──────── Records to process

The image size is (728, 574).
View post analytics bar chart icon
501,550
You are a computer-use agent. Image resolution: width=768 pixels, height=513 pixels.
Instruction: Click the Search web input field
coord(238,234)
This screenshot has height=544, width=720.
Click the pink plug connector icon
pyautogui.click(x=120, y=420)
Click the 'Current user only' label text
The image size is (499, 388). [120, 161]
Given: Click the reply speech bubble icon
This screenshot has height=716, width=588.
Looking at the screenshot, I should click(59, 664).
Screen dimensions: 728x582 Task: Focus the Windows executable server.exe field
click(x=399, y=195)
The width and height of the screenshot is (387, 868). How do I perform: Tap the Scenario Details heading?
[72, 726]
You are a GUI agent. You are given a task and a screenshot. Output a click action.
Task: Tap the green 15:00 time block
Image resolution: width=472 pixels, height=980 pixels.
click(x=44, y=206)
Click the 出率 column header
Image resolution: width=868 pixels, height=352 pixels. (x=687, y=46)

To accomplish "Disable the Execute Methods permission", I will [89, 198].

────────────────

--- Action item ---
Begin with the line above that has "Instruction: Click the Search web input field" and continue through the line that has "Given: Click the reply speech bubble icon", setting each one down exactly. Stop there.

--- Problem solution ---
Instruction: Click the Search web input field
coord(238,234)
This screenshot has height=544, width=720.
Click the pink plug connector icon
pyautogui.click(x=120, y=420)
Click the 'Current user only' label text
The image size is (499, 388). [120, 161]
Given: Click the reply speech bubble icon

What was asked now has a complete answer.